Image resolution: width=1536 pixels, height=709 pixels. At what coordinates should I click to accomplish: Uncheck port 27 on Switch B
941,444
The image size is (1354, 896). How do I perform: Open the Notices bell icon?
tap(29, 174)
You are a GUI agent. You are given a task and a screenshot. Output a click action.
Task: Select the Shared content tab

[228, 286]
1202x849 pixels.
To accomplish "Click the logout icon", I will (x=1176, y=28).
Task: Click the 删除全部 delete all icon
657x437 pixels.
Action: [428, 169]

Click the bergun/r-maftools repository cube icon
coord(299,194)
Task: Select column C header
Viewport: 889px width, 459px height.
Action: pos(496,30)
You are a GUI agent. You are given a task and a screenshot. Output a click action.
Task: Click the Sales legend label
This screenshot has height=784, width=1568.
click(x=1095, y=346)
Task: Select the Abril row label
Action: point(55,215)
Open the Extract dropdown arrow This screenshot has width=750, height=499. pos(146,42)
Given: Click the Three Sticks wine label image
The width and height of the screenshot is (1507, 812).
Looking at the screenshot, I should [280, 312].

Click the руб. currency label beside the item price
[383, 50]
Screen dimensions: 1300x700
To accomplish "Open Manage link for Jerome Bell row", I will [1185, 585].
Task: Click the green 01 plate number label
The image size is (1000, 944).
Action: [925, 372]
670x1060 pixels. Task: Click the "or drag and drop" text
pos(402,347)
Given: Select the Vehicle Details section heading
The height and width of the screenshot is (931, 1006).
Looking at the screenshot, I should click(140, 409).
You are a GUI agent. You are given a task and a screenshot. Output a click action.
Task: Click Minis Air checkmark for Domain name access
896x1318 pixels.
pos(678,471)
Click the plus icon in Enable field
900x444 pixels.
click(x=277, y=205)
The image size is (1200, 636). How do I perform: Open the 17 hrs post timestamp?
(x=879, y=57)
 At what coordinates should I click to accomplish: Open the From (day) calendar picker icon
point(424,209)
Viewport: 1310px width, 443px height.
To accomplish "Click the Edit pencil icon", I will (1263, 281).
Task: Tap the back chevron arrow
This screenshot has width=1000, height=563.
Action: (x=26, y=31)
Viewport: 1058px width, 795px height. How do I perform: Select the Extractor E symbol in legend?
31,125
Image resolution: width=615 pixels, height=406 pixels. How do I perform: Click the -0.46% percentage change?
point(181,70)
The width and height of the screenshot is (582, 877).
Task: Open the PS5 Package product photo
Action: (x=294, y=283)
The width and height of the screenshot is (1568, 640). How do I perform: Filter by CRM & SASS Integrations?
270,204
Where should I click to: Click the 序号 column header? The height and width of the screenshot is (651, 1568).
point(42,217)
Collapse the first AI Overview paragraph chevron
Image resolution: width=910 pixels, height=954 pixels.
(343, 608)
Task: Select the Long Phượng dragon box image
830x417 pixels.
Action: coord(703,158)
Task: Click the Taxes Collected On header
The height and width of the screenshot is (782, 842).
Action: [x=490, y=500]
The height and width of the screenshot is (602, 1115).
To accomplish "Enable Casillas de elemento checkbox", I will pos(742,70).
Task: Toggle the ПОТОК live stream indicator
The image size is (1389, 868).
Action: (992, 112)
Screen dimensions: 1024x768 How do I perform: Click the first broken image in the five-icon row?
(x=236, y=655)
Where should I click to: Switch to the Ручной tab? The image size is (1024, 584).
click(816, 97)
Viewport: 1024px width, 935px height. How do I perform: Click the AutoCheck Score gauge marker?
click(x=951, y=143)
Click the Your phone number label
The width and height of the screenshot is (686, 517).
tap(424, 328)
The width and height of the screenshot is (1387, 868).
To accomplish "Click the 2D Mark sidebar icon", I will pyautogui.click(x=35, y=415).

- - -

ACTIVITY
Return all entries exactly.

RESULT OF THIS TASK
Image resolution: width=1536 pixels, height=709 pixels. At what coordinates should I click to accomplish: Uncheck port 27 on Switch B
941,444
The image size is (1354, 896). How do I perform: Open the Notices bell icon?
tap(29, 174)
You are a GUI agent. You are given a task and a screenshot. Output a click action.
Task: Select the Shared content tab

[228, 286]
1202x849 pixels.
To accomplish "Click the logout icon", I will (x=1176, y=28).
Task: Click the 删除全部 delete all icon
657x437 pixels.
Action: [428, 169]

Click the bergun/r-maftools repository cube icon
coord(299,194)
Task: Select column C header
Viewport: 889px width, 459px height.
Action: pos(496,30)
You are a GUI agent. You are given a task and a screenshot. Output a click action.
Task: Click the Sales legend label
This screenshot has height=784, width=1568.
click(x=1095, y=346)
Task: Select the Abril row label
Action: point(55,215)
Open the Extract dropdown arrow This screenshot has width=750, height=499. pos(146,42)
Given: Click the Three Sticks wine label image
The width and height of the screenshot is (1507, 812).
Looking at the screenshot, I should [280, 312].

Click the руб. currency label beside the item price
[383, 50]
Screen dimensions: 1300x700
To accomplish "Open Manage link for Jerome Bell row", I will [1185, 585].
Task: Click the green 01 plate number label
The image size is (1000, 944).
Action: [925, 372]
670x1060 pixels. Task: Click the "or drag and drop" text
pos(402,347)
Given: Select the Vehicle Details section heading
The height and width of the screenshot is (931, 1006).
Looking at the screenshot, I should click(140, 409).
You are a GUI agent. You are given a task and a screenshot. Output a click action.
Task: Click Minis Air checkmark for Domain name access
896x1318 pixels.
pos(678,471)
Click the plus icon in Enable field
900x444 pixels.
click(x=277, y=205)
The image size is (1200, 636). How do I perform: Open the 17 hrs post timestamp?
(x=879, y=57)
 At what coordinates should I click to accomplish: Open the From (day) calendar picker icon
point(424,209)
Viewport: 1310px width, 443px height.
To accomplish "Click the Edit pencil icon", I will (1263, 281).
Task: Tap the back chevron arrow
This screenshot has width=1000, height=563.
Action: (x=26, y=31)
Viewport: 1058px width, 795px height. How do I perform: Select the Extractor E symbol in legend?
31,125
Image resolution: width=615 pixels, height=406 pixels. How do I perform: Click the -0.46% percentage change?
point(181,70)
The width and height of the screenshot is (582, 877).
Task: Open the PS5 Package product photo
Action: (x=294, y=283)
The width and height of the screenshot is (1568, 640). How do I perform: Filter by CRM & SASS Integrations?
270,204
Where should I click to: Click the 序号 column header? The height and width of the screenshot is (651, 1568).
point(42,217)
Collapse the first AI Overview paragraph chevron
Image resolution: width=910 pixels, height=954 pixels.
(343, 608)
Task: Select the Long Phượng dragon box image
830x417 pixels.
Action: coord(703,158)
Task: Click the Taxes Collected On header
The height and width of the screenshot is (782, 842).
Action: [x=490, y=500]
The height and width of the screenshot is (602, 1115).
To accomplish "Enable Casillas de elemento checkbox", I will pos(742,70).
Task: Toggle the ПОТОК live stream indicator
The image size is (1389, 868).
Action: (992, 112)
Screen dimensions: 1024x768 How do I perform: Click the first broken image in the five-icon row?
(x=236, y=655)
Where should I click to: Switch to the Ручной tab? The image size is (1024, 584).
click(816, 97)
Viewport: 1024px width, 935px height. How do I perform: Click the AutoCheck Score gauge marker?
click(x=951, y=143)
Click the Your phone number label
The width and height of the screenshot is (686, 517).
tap(424, 328)
The width and height of the screenshot is (1387, 868).
To accomplish "Click the 2D Mark sidebar icon", I will pyautogui.click(x=35, y=415).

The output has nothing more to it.